The house, built in 1926, shows as much care inside as in the back yard. Kari works for the Arts Council of Kern and the walls in every room are lined with colorful art.

There are lots of unique features to the house itself, which Scott describes as a mixture of Tudor and English Cottage styles: the steeped roof, arched doorways, original oak floors, sunny kitchen and big clawfoot tub in the bathroom.

Scott bought the house through friends who were clients of his. They'd told him there was talk of widening the street.

"He said that, 'Oh, they've been talking about this for years and it will probably never happen,'" Scott said. "It was years ago, and the market was still good. ... It wasn't something I really worried about too much because I understand how long it takes for things to get done in cities."

"I didn't necessarily think that this day would ever come," he said wryly.

The couple conceded that the S-curve could be improved. Kari said when it rains, accidents are common.

Scott pointed out the living room window at the white bollards that can be seen in the median between 23rd and 24th streets. They're bent from having been hit by cars.

**TASK INSTRUCTIONS**
1. Decide whether each statement agrees with the passage about the house, answering yes or no and quoting the words that decide it: (a) The house was built in 1926. (b) Scott bought the house through friends who were his clients. (c) The white bollards in the median are undamaged.
2. Copy the passage about the house word for word from "Scott pointed out" to "hit by cars.".

**RECORD EXCERPTS**
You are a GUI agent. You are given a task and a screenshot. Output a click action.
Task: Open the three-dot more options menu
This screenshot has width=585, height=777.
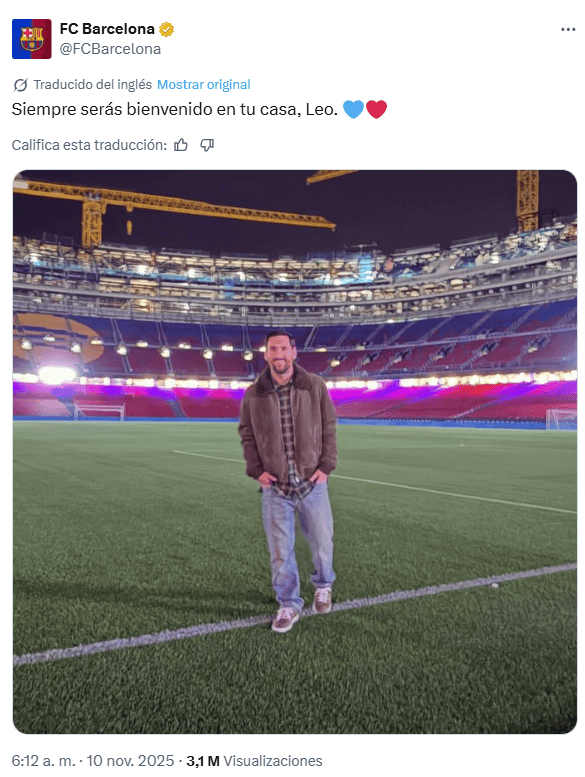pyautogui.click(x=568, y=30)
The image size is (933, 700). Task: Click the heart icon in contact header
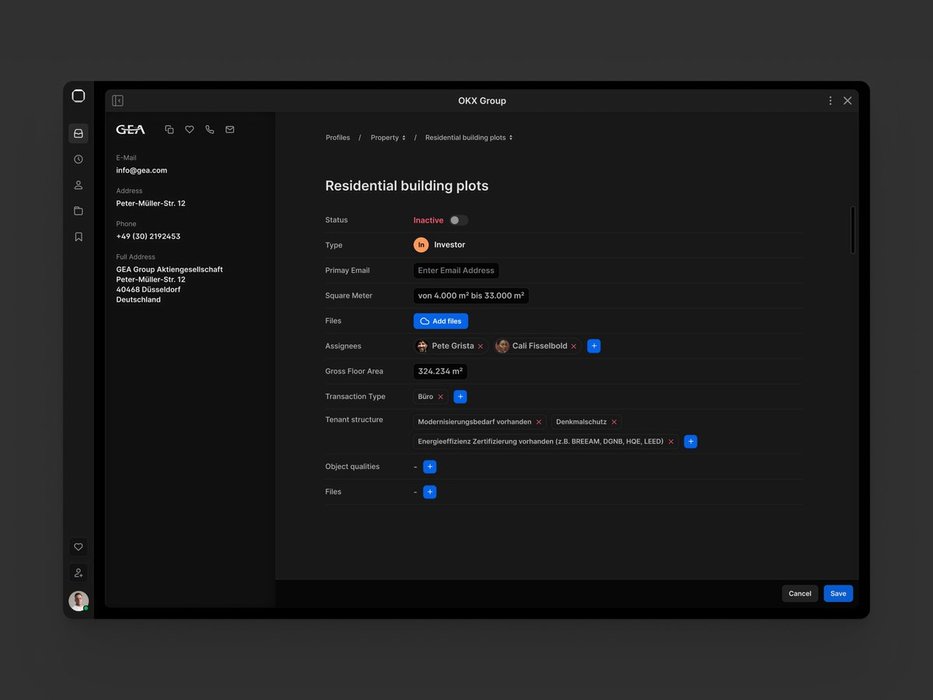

==

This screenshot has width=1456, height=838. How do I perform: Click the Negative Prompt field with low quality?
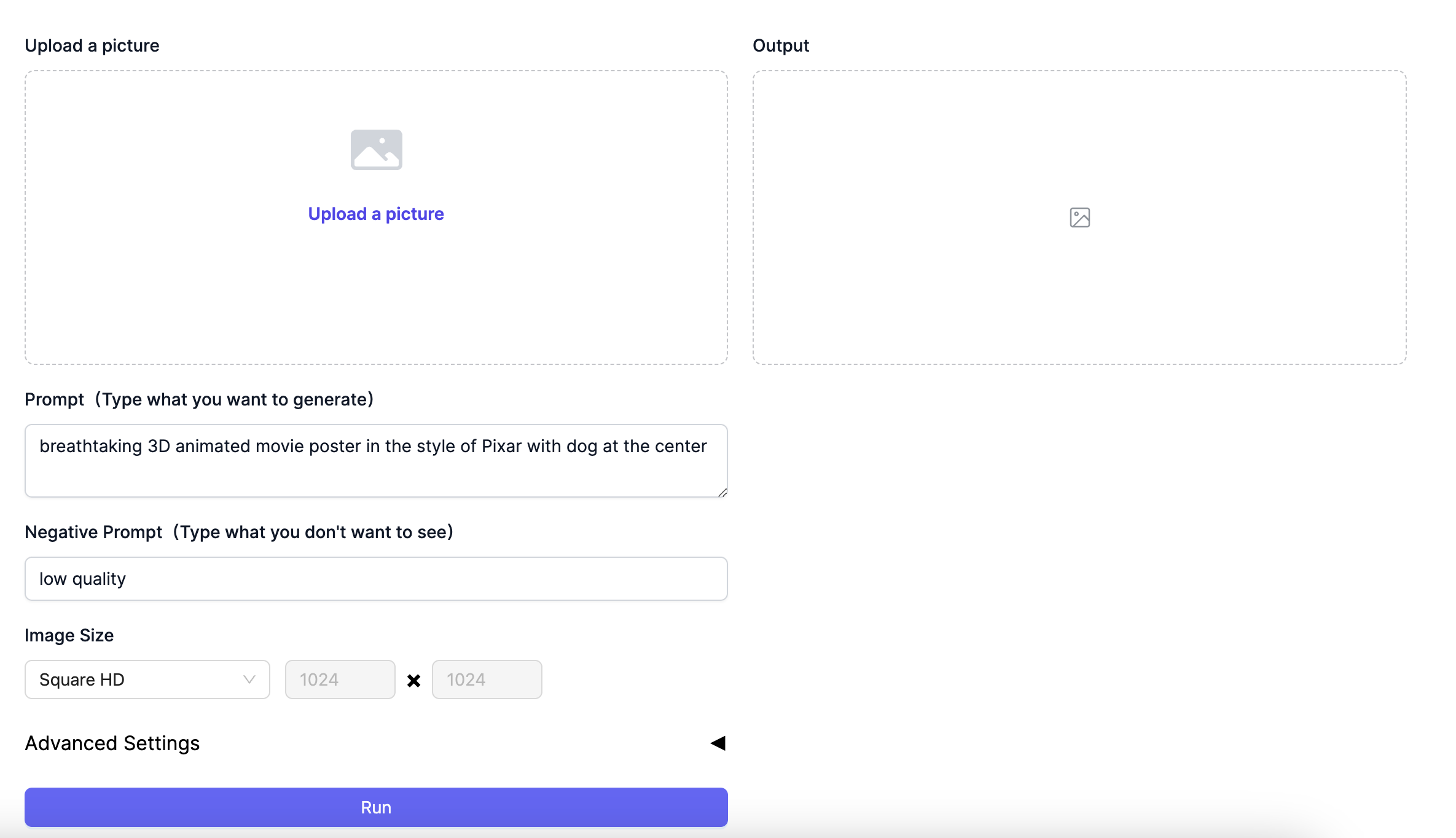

**EXPECTED OUTPUTS**
1.
(a) Yes: "The house, built in 1926"
(b) Yes: "Scott bought the house through friends who were clients of his."
(c) No: "They're bent from having been hit by cars."

2.
Scott pointed out the living room window at the white bollards that can be seen in the median between 23rd and 24th streets. They're bent from having been hit by cars.